Instructions to follow >>
According to the Stone Hall text, what did a 1973 State University of New York study estimate renovating the three buildings would cost?

Building at Cornell University (1905–1980s)

Stone Hall was a building on the campus of Cornell University in Ithaca, New York, named after John Lemuel Stone, a CALS professor of farm practice during the early 1900s. Stone, Roberts, and East Roberts Hall were three joined buildings on the Agriculture Quadrangle, with the larger Roberts in the center and Stone and East Roberts on the west and east sides, respectively. The three buildings made up the original New York State College of Agriculture, built 1905–1906. The three were demolished in the late 1980s, despite the efforts of the City of Ithaca and local preservationists to save the buildings.

==Controversy over demolition==
The State University of New York determined that the three buildings were in poor and deteriorating condition. A 1973 study conducted by State University of New York suggested that renovation would cost over $14 million. Instead, they planned to first raze Stone Hall to make room for a new administrative building to be called Academic I. After Academic I's completion, the state planned to raze Roberts and East Roberts to build a new plant sciences building.

Data listing >>
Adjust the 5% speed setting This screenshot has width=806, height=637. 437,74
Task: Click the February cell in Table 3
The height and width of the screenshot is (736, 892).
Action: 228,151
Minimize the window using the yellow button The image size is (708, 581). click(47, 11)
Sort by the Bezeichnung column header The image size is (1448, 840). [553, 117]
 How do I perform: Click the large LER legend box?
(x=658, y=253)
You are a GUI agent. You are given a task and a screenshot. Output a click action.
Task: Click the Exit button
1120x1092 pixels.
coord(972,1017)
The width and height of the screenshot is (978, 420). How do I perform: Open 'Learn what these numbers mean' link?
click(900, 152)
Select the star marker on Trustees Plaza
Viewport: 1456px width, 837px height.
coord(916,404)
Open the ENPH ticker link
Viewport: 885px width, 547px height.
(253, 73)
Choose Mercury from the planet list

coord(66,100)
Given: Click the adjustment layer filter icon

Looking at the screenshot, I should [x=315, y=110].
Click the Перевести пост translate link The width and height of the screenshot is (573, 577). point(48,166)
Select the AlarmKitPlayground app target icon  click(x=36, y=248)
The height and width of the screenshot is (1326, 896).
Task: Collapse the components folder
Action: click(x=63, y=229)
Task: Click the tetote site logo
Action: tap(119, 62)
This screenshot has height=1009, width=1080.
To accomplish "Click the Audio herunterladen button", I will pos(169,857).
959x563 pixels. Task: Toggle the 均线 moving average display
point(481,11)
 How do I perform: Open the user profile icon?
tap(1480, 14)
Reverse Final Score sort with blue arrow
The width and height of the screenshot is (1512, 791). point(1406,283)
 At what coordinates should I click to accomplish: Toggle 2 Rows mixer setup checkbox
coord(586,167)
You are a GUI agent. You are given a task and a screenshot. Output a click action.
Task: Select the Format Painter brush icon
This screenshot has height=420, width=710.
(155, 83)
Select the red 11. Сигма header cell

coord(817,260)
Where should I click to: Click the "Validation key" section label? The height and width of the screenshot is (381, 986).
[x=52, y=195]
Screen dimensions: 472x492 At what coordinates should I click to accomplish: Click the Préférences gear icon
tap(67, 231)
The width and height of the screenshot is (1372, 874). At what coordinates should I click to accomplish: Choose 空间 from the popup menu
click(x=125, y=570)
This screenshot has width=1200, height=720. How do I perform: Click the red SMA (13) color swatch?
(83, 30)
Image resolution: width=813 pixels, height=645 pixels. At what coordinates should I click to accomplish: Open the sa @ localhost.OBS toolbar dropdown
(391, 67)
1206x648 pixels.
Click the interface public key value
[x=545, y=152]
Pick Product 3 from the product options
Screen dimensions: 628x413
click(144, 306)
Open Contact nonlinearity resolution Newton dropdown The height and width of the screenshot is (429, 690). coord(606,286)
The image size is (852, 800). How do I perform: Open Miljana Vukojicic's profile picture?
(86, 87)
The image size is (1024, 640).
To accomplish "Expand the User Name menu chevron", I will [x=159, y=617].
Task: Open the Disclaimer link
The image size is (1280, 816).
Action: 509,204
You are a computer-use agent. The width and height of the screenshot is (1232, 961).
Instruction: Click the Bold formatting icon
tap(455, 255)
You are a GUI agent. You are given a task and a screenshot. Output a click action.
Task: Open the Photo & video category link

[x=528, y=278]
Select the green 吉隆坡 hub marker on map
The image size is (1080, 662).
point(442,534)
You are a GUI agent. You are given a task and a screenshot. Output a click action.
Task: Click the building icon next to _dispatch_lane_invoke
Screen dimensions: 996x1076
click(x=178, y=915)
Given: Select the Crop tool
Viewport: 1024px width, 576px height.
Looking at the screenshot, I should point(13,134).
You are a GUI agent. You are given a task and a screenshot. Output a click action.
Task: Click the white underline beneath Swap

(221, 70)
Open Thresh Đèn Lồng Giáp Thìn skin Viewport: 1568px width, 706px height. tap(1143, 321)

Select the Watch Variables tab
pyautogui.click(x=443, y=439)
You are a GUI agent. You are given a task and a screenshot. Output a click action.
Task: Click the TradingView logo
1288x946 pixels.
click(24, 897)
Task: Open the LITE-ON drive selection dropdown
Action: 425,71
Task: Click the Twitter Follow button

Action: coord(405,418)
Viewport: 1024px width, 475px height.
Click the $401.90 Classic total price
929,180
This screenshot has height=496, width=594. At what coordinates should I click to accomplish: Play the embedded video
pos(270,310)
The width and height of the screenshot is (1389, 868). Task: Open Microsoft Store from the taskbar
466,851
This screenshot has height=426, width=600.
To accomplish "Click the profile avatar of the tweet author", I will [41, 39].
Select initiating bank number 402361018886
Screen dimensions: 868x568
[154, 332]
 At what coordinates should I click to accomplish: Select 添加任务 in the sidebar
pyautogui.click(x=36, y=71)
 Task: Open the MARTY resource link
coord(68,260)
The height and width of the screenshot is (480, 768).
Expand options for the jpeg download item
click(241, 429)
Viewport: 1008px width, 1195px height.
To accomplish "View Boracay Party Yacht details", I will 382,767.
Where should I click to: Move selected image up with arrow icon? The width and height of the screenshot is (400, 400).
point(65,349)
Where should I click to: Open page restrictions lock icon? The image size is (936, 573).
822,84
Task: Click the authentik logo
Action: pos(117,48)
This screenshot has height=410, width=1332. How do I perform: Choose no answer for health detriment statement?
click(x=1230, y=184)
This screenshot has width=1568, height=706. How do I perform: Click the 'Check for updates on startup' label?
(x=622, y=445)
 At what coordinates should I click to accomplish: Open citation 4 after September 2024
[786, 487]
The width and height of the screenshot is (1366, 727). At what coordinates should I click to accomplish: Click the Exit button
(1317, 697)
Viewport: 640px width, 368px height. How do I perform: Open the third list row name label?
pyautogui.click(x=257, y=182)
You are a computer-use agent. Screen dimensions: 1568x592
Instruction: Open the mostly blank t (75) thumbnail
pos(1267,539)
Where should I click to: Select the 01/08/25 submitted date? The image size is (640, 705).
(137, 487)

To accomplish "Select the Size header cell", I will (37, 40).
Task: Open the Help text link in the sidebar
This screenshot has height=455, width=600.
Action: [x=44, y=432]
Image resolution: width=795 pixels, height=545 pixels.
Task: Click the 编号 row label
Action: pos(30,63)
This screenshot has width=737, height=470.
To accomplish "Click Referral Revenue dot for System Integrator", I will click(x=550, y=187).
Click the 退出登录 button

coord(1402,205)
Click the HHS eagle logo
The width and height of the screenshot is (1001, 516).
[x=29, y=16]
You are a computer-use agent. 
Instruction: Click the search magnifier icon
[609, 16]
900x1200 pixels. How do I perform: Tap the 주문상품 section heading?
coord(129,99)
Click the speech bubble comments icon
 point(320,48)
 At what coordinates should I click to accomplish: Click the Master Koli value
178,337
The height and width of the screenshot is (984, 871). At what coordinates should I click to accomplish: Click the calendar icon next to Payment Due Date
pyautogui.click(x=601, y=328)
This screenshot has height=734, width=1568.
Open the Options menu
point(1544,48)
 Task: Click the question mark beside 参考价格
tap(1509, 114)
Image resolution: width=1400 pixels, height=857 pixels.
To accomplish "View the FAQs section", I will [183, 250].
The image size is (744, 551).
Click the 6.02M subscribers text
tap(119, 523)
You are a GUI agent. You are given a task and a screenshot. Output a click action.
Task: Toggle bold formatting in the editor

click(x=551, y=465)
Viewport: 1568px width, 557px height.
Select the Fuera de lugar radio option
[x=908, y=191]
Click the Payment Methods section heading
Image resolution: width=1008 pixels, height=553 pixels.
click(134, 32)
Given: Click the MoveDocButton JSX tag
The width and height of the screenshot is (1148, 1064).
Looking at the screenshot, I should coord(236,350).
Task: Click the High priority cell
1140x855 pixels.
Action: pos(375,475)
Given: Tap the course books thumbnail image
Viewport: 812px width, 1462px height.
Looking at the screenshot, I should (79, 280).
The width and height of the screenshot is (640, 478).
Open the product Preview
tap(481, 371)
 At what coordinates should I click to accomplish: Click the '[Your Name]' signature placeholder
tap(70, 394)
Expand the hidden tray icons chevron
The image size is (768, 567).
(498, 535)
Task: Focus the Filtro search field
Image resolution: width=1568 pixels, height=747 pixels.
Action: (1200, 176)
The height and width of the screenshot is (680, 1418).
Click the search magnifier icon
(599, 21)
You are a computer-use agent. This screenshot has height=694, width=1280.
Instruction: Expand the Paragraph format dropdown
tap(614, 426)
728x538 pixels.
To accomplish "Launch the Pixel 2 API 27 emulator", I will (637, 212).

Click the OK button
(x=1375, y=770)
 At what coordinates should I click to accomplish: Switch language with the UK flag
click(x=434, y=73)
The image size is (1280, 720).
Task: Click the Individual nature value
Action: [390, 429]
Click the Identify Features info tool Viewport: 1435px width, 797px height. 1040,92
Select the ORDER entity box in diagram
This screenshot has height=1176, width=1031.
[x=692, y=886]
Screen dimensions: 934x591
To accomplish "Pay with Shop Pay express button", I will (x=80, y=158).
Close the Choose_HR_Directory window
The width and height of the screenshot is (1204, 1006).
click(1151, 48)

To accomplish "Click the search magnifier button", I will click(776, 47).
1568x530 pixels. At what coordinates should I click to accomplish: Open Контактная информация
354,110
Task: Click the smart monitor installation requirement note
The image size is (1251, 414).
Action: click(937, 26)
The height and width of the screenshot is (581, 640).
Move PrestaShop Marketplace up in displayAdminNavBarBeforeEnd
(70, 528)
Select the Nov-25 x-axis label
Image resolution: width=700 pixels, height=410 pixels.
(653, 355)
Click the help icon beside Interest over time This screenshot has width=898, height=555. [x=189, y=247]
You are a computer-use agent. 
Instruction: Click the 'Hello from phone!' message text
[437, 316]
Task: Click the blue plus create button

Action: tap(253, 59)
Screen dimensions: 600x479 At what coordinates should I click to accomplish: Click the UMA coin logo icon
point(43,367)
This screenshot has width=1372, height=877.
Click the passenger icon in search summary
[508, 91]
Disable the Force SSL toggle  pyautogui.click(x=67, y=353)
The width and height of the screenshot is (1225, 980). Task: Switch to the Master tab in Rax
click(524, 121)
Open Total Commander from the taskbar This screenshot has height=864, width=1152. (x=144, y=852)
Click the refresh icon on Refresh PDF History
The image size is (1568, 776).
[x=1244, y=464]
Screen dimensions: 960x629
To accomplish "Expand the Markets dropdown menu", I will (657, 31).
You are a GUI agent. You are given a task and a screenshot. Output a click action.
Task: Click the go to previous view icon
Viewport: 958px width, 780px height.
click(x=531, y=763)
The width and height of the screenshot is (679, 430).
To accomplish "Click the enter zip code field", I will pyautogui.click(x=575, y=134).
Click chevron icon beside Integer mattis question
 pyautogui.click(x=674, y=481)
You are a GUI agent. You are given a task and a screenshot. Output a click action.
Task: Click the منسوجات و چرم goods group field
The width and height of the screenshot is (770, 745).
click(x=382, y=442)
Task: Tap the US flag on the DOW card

Answer to this task >>
Over $14 million.